Q-TOF Peptide Map Analysis Steps

The Q-TOF (Quadrupole-Time of Flight) mass spectrometer is a mass spectrometry device that combines quadrupole and Time of Flight (TOF) technologies. It combines the selective ion transmission of quadrupole mass spectrometry and the high resolution, high precision measurement capabilities of Time of Flight mass spectrometry. It is often used for peptide mass spectrometry analysis, especially in protein identification and proteomics research. The Q-TOF mass spectrometer characteristic of peptide determination is high mass accuracy and high resolution.

 

Analysis Workflow

1. Sample Preparation

(1) Protein Extraction: Proteins are extracted from biological samples.

(2) Protein Digestion: Proteins are digested into peptides using enzymes (like trypsin).

 

2. Peptide Separation

(1) HPLC: Appropriate column and gradient conditions are selected, and mixed peptides are separated by High Performance Liquid Chromatography (HPLC).

 

3. Mass Spectrometry Analysis

(1) Peptide Ionization: In the Q-TOF ion source, peptides are ionized and converted into gaseous ions.

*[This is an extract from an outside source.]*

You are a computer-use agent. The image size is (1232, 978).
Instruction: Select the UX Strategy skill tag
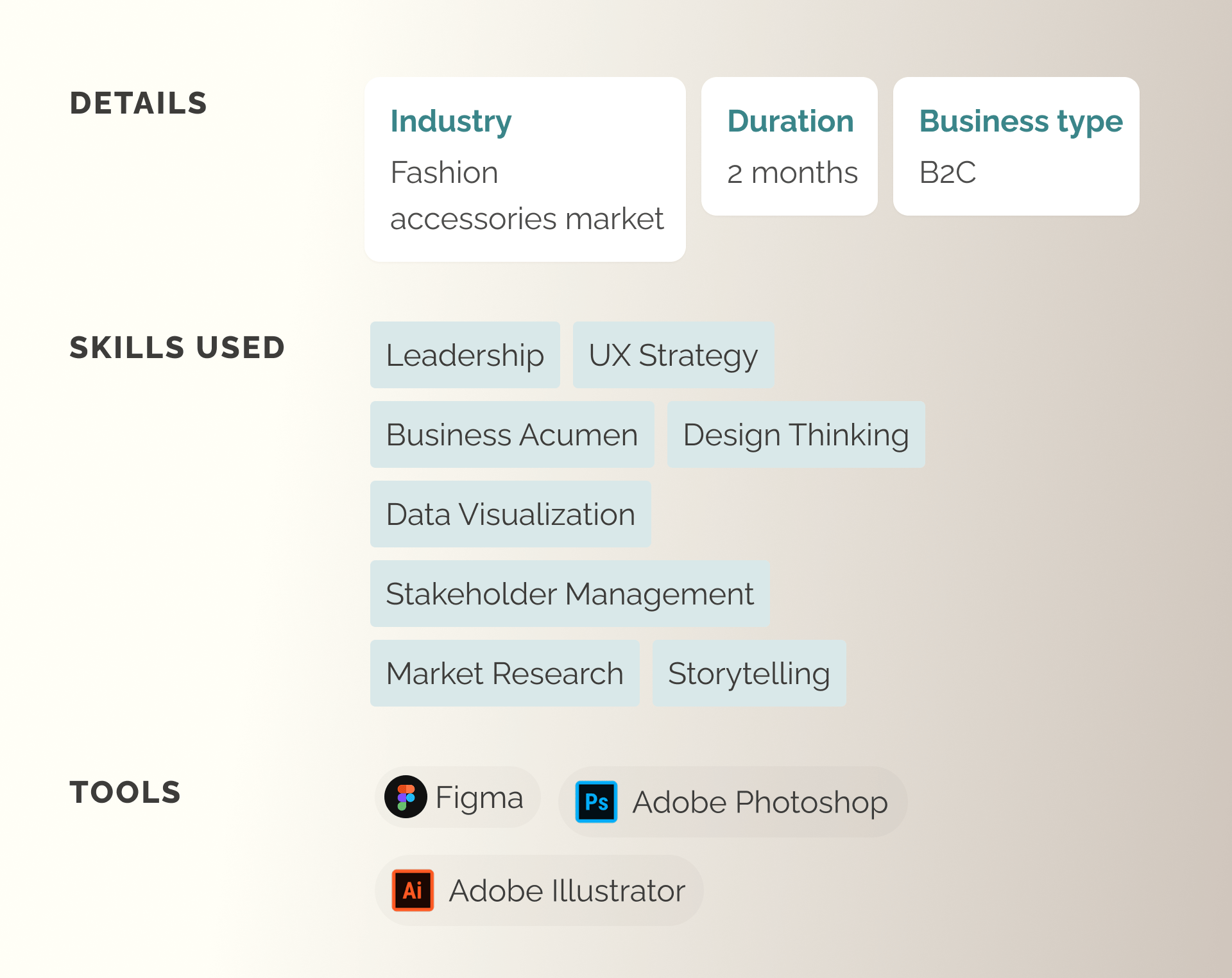click(673, 355)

(2) Parent Ion Selection: The quadrupole selects specific parent ions to enter the collision unit.

(3) Collision-Induced Dissociation: Parent ions are energized and dissociated into daughter ions in the collision unit.

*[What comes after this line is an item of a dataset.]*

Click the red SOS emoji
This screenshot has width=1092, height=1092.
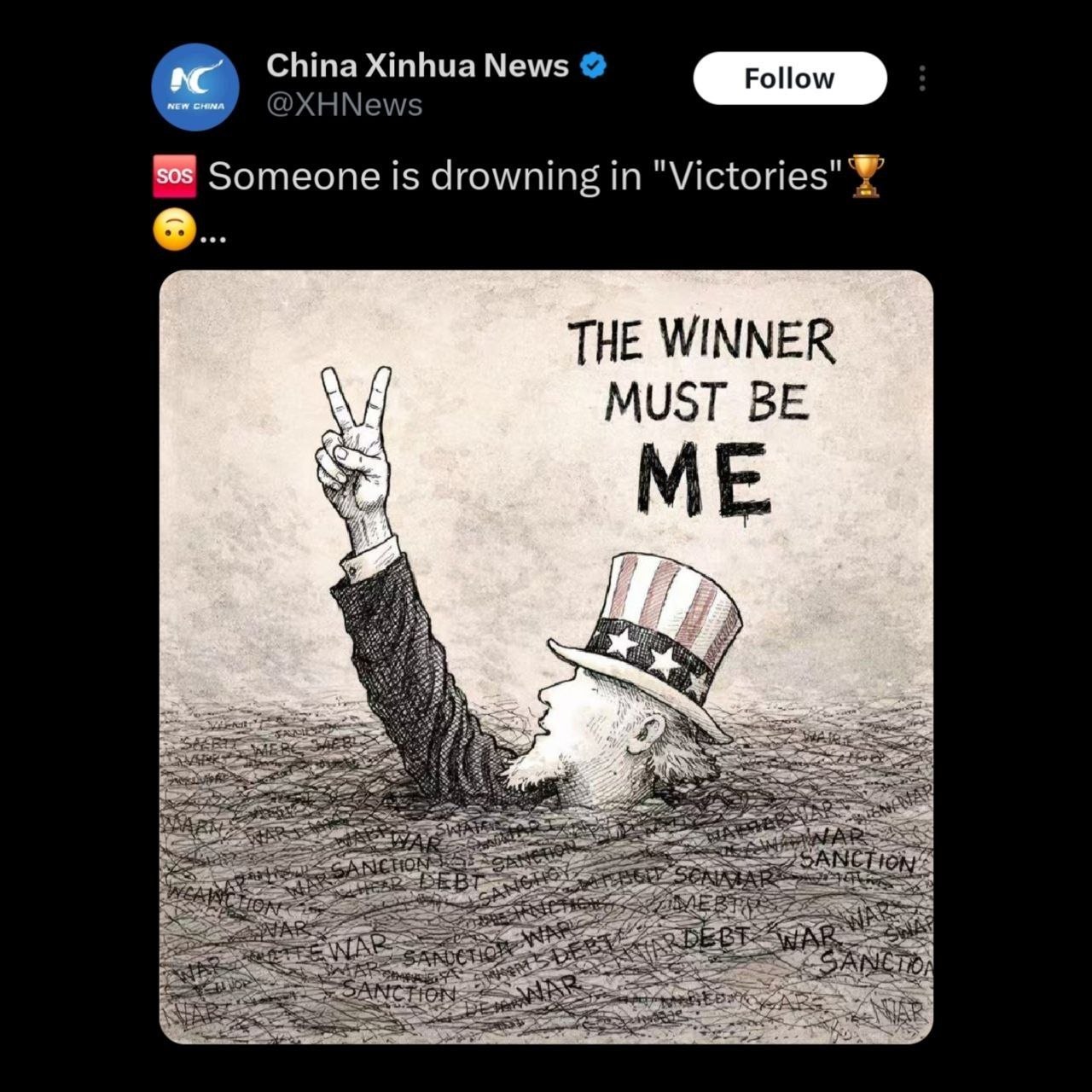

(4) Time of Flight Analysis: The m/z values of daughter ions are measured by the TOF analyzer.

 

4. Data Processing and Analysis

(1) Peptide Identification: Peptide sequences are identified by matching the fragment ion spectra of peptides with predicted or database spectra.

(2) Protein Identification: Corresponding proteins are identified by associating identified peptides.

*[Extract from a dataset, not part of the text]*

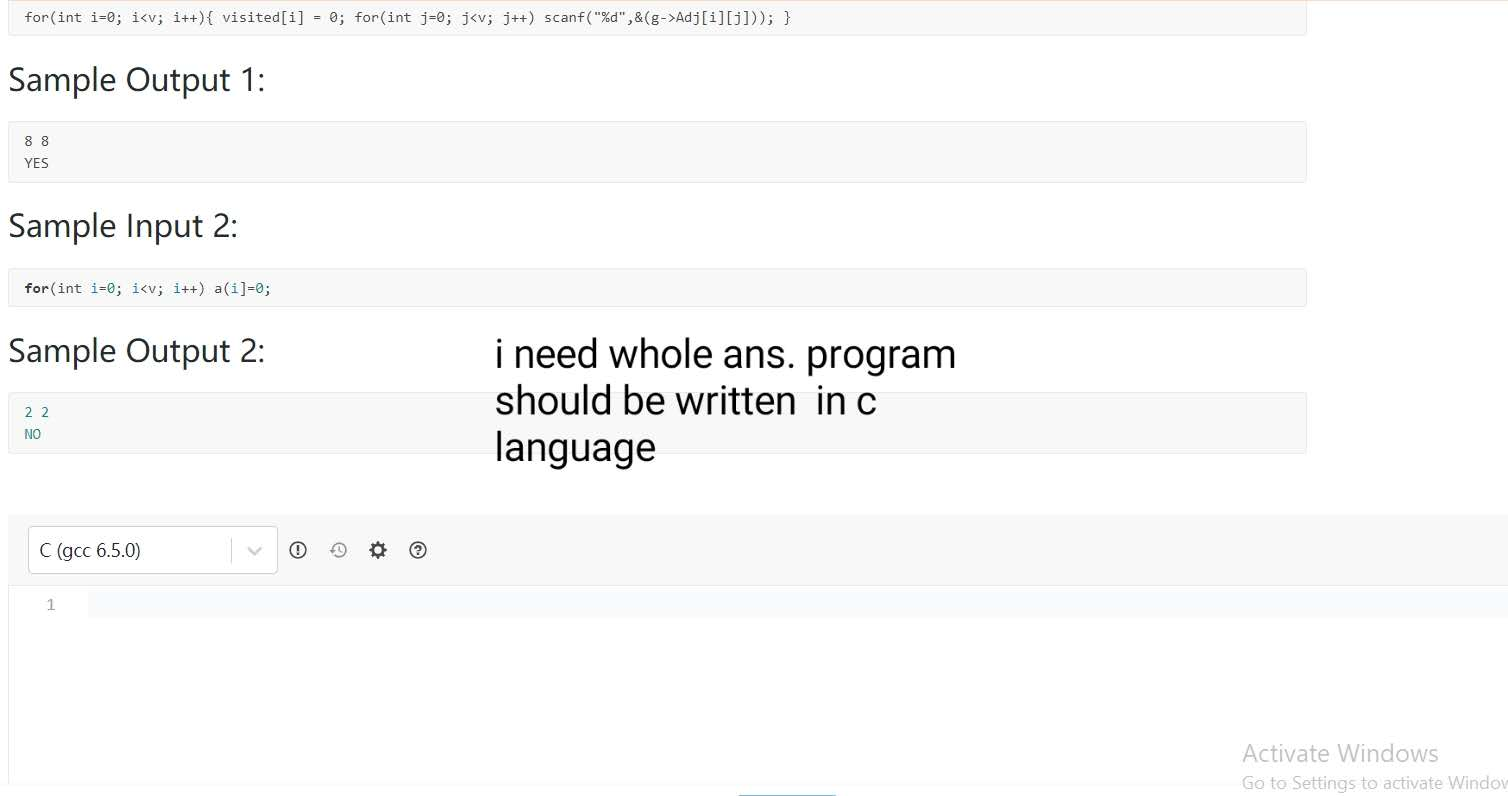Click line number 1 in the editor
1508x796 pixels.
(51, 604)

(3) Quantitative Analysis: If a quantitative experiment is performed, the abundance changes of peptides under different samples or conditions need to be compared.

(4) Bioinformatics Analysis: Delve into the biological significance of proteins and modifications.

 

5. Result Validation

(1) Check whether the identified proteins are consistent with the experimental background and purpose.

(2) Further validation experiments should be performed on important proteins or peptides, such as re-performing mass spectrometry analysis or other biochemical experiments.